- _Exercise goal_: Reproduce every one of the rows below word for word, without changing anything.

Data rows:
-- BEGIN --

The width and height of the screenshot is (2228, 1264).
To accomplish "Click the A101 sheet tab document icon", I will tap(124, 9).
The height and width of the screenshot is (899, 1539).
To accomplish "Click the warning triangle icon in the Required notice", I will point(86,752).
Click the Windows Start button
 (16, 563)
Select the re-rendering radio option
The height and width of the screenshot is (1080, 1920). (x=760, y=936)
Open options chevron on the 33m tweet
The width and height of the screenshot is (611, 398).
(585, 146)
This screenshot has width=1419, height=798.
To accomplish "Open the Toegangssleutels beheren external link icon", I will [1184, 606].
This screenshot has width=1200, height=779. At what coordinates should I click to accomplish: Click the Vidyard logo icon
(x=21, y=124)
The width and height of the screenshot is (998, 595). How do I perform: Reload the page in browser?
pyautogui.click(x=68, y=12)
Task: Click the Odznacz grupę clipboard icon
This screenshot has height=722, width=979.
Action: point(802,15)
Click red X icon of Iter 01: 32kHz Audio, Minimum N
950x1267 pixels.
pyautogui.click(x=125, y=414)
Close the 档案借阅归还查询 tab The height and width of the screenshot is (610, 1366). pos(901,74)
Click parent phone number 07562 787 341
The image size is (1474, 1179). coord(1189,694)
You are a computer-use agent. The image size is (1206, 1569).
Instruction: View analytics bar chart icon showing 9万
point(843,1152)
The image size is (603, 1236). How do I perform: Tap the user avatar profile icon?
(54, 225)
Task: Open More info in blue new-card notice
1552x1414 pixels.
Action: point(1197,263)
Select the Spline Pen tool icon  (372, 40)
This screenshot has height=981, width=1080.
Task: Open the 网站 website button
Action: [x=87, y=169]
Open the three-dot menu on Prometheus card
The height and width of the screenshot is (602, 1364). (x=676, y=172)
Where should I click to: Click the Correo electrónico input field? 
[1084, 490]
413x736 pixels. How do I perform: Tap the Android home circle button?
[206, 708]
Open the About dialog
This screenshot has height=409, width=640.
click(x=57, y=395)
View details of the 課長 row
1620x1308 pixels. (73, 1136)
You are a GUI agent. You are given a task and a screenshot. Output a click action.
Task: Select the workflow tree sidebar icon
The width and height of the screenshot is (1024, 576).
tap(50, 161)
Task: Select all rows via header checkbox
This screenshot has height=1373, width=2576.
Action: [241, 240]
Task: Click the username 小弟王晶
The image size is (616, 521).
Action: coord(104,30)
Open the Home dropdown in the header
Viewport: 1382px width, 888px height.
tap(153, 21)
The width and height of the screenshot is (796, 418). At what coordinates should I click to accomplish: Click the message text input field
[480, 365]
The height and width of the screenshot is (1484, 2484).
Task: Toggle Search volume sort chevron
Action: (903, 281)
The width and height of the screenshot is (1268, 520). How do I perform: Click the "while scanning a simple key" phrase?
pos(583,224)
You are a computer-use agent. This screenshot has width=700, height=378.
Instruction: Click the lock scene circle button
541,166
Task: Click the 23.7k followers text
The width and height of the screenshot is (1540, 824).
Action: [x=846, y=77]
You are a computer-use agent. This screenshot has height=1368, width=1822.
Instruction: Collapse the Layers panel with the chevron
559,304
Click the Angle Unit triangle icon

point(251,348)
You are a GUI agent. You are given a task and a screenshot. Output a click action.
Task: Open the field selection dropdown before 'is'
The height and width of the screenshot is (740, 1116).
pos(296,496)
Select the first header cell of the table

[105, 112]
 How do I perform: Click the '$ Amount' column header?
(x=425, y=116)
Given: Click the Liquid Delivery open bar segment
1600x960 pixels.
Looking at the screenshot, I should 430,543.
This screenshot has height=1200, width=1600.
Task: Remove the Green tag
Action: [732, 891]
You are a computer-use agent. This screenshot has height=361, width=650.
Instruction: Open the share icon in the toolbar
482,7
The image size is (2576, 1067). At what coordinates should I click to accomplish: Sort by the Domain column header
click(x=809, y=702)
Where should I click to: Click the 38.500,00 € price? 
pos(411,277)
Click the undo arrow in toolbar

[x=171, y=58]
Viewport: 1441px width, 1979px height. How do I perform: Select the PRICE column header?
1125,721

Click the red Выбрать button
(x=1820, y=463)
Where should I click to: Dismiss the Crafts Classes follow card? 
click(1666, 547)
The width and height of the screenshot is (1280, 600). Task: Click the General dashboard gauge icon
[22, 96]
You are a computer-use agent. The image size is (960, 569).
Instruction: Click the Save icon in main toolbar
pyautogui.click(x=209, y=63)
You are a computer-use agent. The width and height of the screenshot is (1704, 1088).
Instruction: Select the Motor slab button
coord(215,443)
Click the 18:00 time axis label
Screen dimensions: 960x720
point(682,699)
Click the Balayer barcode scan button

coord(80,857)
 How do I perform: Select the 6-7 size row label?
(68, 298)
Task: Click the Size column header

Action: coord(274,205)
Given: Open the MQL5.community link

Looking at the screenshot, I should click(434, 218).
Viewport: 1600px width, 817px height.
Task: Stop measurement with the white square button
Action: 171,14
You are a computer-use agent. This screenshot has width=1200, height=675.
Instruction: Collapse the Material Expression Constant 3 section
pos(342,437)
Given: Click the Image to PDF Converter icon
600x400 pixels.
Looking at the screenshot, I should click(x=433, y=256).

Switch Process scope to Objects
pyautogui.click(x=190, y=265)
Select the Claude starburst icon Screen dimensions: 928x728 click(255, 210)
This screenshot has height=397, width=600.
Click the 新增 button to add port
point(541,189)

-- END --

- _Result_:
The width and height of the screenshot is (2228, 1264).
To accomplish "Click the A101 sheet tab document icon", I will tap(124, 9).
The height and width of the screenshot is (899, 1539).
To accomplish "Click the warning triangle icon in the Required notice", I will point(86,752).
Click the Windows Start button
 (16, 563)
Select the re-rendering radio option
The height and width of the screenshot is (1080, 1920). (x=760, y=936)
Open options chevron on the 33m tweet
The width and height of the screenshot is (611, 398).
(585, 146)
This screenshot has width=1419, height=798.
To accomplish "Open the Toegangssleutels beheren external link icon", I will [1184, 606].
This screenshot has width=1200, height=779. At what coordinates should I click to accomplish: Click the Vidyard logo icon
(x=21, y=124)
The width and height of the screenshot is (998, 595). How do I perform: Reload the page in browser?
pyautogui.click(x=68, y=12)
Task: Click the Odznacz grupę clipboard icon
This screenshot has height=722, width=979.
Action: point(802,15)
Click red X icon of Iter 01: 32kHz Audio, Minimum N
950x1267 pixels.
pyautogui.click(x=125, y=414)
Close the 档案借阅归还查询 tab The height and width of the screenshot is (610, 1366). pos(901,74)
Click parent phone number 07562 787 341
The image size is (1474, 1179). coord(1189,694)
You are a computer-use agent. The image size is (1206, 1569).
Instruction: View analytics bar chart icon showing 9万
point(843,1152)
The image size is (603, 1236). How do I perform: Tap the user avatar profile icon?
(54, 225)
Task: Open More info in blue new-card notice
1552x1414 pixels.
Action: point(1197,263)
Select the Spline Pen tool icon  (372, 40)
This screenshot has height=981, width=1080.
Task: Open the 网站 website button
Action: [x=87, y=169]
Open the three-dot menu on Prometheus card
The height and width of the screenshot is (602, 1364). (x=676, y=172)
Where should I click to: Click the Correo electrónico input field? 
[1084, 490]
413x736 pixels. How do I perform: Tap the Android home circle button?
[206, 708]
Open the About dialog
This screenshot has height=409, width=640.
click(x=57, y=395)
View details of the 課長 row
1620x1308 pixels. (73, 1136)
You are a GUI agent. You are given a task and a screenshot. Output a click action.
Task: Select the workflow tree sidebar icon
The width and height of the screenshot is (1024, 576).
tap(50, 161)
Task: Select all rows via header checkbox
This screenshot has height=1373, width=2576.
Action: [241, 240]
Task: Click the username 小弟王晶
The image size is (616, 521).
Action: coord(104,30)
Open the Home dropdown in the header
Viewport: 1382px width, 888px height.
tap(153, 21)
The width and height of the screenshot is (796, 418). At what coordinates should I click to accomplish: Click the message text input field
[480, 365]
The height and width of the screenshot is (1484, 2484).
Task: Toggle Search volume sort chevron
Action: (903, 281)
The width and height of the screenshot is (1268, 520). How do I perform: Click the "while scanning a simple key" phrase?
pos(583,224)
You are a computer-use agent. This screenshot has width=700, height=378.
Instruction: Click the lock scene circle button
541,166
Task: Click the 23.7k followers text
The width and height of the screenshot is (1540, 824).
Action: [x=846, y=77]
You are a computer-use agent. This screenshot has height=1368, width=1822.
Instruction: Collapse the Layers panel with the chevron
559,304
Click the Angle Unit triangle icon

point(251,348)
You are a GUI agent. You are given a task and a screenshot. Output a click action.
Task: Open the field selection dropdown before 'is'
The height and width of the screenshot is (740, 1116).
pos(296,496)
Select the first header cell of the table

[105, 112]
 How do I perform: Click the '$ Amount' column header?
(x=425, y=116)
Given: Click the Liquid Delivery open bar segment
1600x960 pixels.
Looking at the screenshot, I should 430,543.
This screenshot has height=1200, width=1600.
Task: Remove the Green tag
Action: [732, 891]
You are a computer-use agent. This screenshot has height=361, width=650.
Instruction: Open the share icon in the toolbar
482,7
The image size is (2576, 1067). At what coordinates should I click to accomplish: Sort by the Domain column header
click(x=809, y=702)
Where should I click to: Click the 38.500,00 € price? 
pos(411,277)
Click the undo arrow in toolbar

[x=171, y=58]
Viewport: 1441px width, 1979px height. How do I perform: Select the PRICE column header?
1125,721

Click the red Выбрать button
(x=1820, y=463)
Where should I click to: Dismiss the Crafts Classes follow card? 
click(1666, 547)
The width and height of the screenshot is (1280, 600). Task: Click the General dashboard gauge icon
[22, 96]
You are a computer-use agent. The image size is (960, 569).
Instruction: Click the Save icon in main toolbar
pyautogui.click(x=209, y=63)
You are a computer-use agent. The width and height of the screenshot is (1704, 1088).
Instruction: Select the Motor slab button
coord(215,443)
Click the 18:00 time axis label
Screen dimensions: 960x720
point(682,699)
Click the Balayer barcode scan button

coord(80,857)
 How do I perform: Select the 6-7 size row label?
(68, 298)
Task: Click the Size column header

Action: coord(274,205)
Given: Open the MQL5.community link

Looking at the screenshot, I should click(434, 218).
Viewport: 1600px width, 817px height.
Task: Stop measurement with the white square button
Action: 171,14
You are a computer-use agent. This screenshot has width=1200, height=675.
Instruction: Collapse the Material Expression Constant 3 section
pos(342,437)
Given: Click the Image to PDF Converter icon
600x400 pixels.
Looking at the screenshot, I should click(x=433, y=256).

Switch Process scope to Objects
pyautogui.click(x=190, y=265)
Select the Claude starburst icon Screen dimensions: 928x728 click(255, 210)
This screenshot has height=397, width=600.
Click the 新增 button to add port
point(541,189)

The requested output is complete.